Apple used to be the company that everyone loved. The underdog company in the 1990’s that fought the good fight against Microsoft and largely lost. The company that took on the music labels and finally, finally gave us a way to purchase and play digital music that made sense with the iPod and iTunes. The company that made laptops cool again with MacBooks and gave all of us hackers in the corporate world a way to use a non-Windows machine. The company that re-invented the smart phone with the iPhone and broke the wireless companies’ stranglehold on third-party applications on mobile devices with the AppStore. And, for better or worse, the company that gave us the iPad, which might just have a shot at initiating a paradigm shift for how we interface and use our personal computers.
But in the past year or two, Apple seems to have been tempted by the dark side of the force, and their response is looking more like Anakin than Luke. Which is another way to say that they are starting to look a lot like Microsoft in the 1990’s, a.k.a. the company that we all loved to hate. They launched the iPhone with Google’s CEO on stage, for crying out loud, but now they have a proxy suit against Google and Android via the lawsuit against HTC. The widespread complaints about iPhone app rejections, and the complete lack of transparency, and perceived capriciousness, of their criteria for acceptance. Their intransigent position about Flash and any technology that has the potential to bypass the AppStore business model.

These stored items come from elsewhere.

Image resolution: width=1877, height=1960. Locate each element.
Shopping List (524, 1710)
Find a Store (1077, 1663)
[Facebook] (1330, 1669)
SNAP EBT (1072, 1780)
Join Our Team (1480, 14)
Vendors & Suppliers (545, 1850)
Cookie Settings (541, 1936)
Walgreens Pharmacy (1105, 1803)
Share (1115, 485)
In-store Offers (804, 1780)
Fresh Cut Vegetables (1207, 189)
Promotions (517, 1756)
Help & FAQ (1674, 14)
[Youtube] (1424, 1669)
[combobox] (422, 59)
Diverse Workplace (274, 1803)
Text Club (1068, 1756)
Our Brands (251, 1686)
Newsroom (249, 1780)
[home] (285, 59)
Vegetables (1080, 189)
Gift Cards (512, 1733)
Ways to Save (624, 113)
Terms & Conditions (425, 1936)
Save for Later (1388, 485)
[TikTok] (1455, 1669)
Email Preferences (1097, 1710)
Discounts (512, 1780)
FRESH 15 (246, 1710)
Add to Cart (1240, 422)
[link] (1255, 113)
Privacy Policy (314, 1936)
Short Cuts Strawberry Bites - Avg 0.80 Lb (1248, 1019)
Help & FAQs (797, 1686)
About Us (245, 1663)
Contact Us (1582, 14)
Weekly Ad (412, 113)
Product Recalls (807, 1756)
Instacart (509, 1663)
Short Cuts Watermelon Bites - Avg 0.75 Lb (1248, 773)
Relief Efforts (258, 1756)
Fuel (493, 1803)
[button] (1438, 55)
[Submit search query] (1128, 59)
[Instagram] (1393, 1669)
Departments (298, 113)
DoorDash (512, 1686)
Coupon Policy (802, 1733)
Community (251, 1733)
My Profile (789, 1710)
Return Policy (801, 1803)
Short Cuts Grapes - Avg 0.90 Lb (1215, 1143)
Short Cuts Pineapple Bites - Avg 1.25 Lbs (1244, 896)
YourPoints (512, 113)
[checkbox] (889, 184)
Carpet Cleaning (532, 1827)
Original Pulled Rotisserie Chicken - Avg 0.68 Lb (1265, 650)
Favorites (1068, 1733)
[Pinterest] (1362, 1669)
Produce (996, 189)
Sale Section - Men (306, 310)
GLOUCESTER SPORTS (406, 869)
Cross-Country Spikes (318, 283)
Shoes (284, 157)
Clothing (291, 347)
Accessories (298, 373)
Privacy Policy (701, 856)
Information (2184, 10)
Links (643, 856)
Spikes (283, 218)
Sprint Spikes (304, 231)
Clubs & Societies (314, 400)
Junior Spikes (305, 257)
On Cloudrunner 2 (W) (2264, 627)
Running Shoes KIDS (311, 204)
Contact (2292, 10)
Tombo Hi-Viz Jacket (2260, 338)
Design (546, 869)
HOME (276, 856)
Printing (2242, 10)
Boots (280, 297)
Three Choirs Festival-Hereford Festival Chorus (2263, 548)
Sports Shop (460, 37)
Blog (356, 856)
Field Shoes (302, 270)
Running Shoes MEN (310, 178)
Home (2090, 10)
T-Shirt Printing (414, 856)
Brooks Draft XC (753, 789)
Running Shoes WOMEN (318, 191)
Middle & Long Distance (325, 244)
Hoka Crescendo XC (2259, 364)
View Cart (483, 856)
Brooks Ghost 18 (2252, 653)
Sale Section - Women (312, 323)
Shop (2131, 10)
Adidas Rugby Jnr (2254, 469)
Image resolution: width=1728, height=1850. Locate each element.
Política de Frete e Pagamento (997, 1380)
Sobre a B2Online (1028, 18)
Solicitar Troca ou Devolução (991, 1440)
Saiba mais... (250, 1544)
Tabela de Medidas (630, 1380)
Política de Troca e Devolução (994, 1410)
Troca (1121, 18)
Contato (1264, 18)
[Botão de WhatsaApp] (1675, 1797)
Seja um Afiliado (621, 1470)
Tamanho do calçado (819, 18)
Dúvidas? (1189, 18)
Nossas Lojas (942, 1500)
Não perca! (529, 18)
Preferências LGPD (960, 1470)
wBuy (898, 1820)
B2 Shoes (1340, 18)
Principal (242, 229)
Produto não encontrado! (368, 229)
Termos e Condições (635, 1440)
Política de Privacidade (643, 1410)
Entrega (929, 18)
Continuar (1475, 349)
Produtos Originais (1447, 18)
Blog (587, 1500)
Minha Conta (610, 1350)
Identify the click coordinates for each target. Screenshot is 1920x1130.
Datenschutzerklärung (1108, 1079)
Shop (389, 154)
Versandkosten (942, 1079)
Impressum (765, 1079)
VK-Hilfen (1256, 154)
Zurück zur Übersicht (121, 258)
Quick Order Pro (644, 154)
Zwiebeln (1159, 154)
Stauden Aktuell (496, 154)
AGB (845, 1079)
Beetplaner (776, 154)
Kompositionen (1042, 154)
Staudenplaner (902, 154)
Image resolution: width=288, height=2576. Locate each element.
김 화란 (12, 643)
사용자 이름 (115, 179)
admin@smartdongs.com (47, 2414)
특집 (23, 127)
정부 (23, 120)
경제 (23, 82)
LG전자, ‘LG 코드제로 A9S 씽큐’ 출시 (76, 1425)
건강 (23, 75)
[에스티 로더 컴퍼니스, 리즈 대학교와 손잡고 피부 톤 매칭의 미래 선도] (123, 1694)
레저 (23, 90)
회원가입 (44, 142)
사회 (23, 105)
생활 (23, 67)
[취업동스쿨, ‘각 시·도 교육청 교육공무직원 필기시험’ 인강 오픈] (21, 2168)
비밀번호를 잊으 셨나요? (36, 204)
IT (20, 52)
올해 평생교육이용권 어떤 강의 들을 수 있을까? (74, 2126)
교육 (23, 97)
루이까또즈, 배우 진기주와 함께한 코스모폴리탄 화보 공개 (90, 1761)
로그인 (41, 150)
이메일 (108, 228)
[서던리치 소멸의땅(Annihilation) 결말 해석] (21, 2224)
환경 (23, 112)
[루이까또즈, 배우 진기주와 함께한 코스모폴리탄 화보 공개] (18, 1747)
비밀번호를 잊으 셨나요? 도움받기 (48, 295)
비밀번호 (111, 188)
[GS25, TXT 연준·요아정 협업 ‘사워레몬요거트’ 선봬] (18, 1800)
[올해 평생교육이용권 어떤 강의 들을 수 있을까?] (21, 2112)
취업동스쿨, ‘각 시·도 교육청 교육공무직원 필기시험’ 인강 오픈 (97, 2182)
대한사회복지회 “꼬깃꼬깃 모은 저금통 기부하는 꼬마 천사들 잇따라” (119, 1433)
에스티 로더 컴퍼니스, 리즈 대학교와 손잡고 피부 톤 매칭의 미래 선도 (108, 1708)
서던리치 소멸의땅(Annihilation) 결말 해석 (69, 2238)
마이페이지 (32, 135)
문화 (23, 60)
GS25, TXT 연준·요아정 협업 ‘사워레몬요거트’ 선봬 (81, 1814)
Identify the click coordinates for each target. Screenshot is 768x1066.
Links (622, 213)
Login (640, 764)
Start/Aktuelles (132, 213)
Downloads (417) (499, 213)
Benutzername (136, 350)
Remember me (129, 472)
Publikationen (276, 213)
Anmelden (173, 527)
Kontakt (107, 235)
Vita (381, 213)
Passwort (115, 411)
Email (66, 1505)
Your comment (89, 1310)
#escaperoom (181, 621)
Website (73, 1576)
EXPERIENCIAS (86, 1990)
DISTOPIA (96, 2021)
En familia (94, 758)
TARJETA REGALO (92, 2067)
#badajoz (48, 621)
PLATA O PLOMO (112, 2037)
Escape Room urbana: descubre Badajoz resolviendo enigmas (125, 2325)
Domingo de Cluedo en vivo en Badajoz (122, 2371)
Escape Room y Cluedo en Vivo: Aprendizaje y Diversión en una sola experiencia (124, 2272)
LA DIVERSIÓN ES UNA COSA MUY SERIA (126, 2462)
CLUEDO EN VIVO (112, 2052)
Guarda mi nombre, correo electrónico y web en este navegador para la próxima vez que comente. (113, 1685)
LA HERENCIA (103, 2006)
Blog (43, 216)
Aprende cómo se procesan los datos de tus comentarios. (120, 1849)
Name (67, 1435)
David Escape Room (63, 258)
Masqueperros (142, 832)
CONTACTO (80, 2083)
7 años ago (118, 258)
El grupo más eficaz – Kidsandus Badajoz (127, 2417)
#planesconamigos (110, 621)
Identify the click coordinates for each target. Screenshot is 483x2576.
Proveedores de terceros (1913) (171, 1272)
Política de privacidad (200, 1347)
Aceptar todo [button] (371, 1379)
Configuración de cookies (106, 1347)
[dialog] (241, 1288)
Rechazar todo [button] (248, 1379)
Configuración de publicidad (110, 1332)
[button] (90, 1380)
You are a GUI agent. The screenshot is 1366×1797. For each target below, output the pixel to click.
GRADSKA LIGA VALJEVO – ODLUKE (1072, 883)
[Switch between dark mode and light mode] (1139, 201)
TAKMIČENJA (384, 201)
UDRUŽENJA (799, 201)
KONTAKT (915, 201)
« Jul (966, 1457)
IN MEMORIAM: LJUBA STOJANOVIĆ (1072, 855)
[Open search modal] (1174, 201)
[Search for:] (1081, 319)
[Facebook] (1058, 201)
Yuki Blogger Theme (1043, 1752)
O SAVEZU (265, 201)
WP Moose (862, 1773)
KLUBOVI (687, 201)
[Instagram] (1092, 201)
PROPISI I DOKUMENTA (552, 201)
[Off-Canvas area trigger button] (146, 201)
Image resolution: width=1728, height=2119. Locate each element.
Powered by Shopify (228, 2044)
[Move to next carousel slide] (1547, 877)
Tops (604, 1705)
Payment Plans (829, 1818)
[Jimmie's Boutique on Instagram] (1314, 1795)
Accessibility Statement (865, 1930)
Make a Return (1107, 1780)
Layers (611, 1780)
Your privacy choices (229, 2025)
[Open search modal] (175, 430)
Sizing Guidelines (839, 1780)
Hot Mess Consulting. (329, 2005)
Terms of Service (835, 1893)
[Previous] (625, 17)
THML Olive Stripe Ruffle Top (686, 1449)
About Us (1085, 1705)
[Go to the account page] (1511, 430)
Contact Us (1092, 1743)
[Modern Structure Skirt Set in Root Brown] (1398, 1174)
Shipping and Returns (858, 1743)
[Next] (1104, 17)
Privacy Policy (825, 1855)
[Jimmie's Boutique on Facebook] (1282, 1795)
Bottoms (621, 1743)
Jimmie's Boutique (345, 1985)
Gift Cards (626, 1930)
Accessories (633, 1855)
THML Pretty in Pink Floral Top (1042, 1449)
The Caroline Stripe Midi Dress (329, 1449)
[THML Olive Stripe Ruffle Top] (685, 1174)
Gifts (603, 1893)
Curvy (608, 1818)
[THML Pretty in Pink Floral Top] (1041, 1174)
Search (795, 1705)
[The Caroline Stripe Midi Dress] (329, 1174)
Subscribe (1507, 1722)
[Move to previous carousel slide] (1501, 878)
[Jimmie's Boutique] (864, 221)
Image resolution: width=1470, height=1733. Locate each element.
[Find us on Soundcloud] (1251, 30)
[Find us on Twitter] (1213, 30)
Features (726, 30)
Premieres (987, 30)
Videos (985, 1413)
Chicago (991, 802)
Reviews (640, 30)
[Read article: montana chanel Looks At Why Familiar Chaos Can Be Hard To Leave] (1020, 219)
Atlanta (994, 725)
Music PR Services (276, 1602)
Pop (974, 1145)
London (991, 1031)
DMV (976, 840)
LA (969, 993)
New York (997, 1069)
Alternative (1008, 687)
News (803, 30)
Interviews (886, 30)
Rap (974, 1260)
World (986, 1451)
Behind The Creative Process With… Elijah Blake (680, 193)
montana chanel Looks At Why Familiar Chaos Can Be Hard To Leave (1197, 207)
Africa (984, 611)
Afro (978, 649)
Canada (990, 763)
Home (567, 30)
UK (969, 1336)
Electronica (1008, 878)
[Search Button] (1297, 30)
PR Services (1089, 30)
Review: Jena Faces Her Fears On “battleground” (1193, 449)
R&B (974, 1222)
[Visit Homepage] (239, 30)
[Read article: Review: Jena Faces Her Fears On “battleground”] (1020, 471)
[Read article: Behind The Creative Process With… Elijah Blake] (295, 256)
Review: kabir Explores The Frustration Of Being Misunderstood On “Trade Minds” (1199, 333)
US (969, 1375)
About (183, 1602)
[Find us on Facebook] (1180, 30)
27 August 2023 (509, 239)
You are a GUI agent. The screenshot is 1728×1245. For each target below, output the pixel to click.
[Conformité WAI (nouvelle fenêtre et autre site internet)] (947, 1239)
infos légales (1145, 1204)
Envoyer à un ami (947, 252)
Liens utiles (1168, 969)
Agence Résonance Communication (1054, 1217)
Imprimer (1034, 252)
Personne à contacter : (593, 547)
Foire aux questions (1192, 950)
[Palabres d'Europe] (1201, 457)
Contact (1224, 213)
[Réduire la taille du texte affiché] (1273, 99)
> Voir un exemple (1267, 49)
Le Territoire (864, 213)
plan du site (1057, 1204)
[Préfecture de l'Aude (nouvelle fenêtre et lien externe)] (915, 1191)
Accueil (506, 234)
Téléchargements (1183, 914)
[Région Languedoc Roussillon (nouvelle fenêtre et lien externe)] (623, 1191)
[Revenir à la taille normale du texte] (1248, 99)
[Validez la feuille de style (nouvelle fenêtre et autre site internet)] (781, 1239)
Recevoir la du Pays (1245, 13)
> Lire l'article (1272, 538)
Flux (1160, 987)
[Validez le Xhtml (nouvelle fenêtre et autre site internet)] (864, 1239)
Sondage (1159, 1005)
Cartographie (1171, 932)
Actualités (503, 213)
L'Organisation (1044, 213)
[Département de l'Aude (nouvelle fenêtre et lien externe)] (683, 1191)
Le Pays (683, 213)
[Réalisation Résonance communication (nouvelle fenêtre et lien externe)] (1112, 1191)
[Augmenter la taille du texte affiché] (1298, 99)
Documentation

And now the latest rules, which dictate which languages are blessed for use when developing for the iPhone/iPad platform, with the severe implication that applications that were written in any other programming language — e.g. Java, or perhaps ActionScript — will be rejected from the AppStore.
Apple has built up a huge account balance of goodwill over the last decade, and they appear to have decided that it is time to empty that account. To be fair, Apple’s official statements seem to indicate that they believe that their inventions are being infringed (in the case of the HTC lawsuit); that they believe the AppStore requires a high bar for acceptance to maintain the quality of the experience on Apple devices; that they believe Flash is a security nightmare and CPU pigdog (to paraphrase some of the actual quotes that have been attributed to Apple’s CEO in the media); and that they believe that allowing people to compile their runtime interpreters into native applications is somehow an end-around move on their AppStore business model. But whichever side you take in these disputes, I think everyone has to accept that the tone of the conversation has irreversibly changed; with revenue comes arrogance, as they say in Silicon Valley (and probably everywhere else in the business world). The friendly days when Apple was a darling underdog and partner are gone forever, and we should get used to dealing with the 220 Billion Dollar Monster.
As a developer, I couldn’t be more turned off by a company that tells me which languages I can and can’t use. I want the freedom to choose the language that makes the most sense, or maybe seems the most fun to use, or maybe has the most available libraries for what I want to do, rather than being forced to live by someone else’s language laws. And I might just want to port some older code, rather than re-writing it from scratch in a “certified” language that is permitted by the device vendor. At the end of the day it is all object code running on the device, and the programming language that I used to capture my ideas before compiling it to object code isn’t really important. Unless you have a business model that you perceive to be at risk from certain programming languages, in which case it is very important…
So how does this end? I think it can only end badly for everyone. Some number of cool apps will never make it to certain devices under these rules. Some developers will be turned off and will leave this particular ecosystem for less-restrictive ones. And most importantly, all of the big companies will have their shields up and proton torpedoes armed and they will stop collaborating on the things that only big companies can do together. For example, remember how cool it was when the iPhone shipped with Google Maps and location awareness? Some might say that was revolutionary all by itself.
But I think this week was a very bad week for us all, because it clearly marks the end of any effective inter-corporate collaboration in the emerging mobile device universe.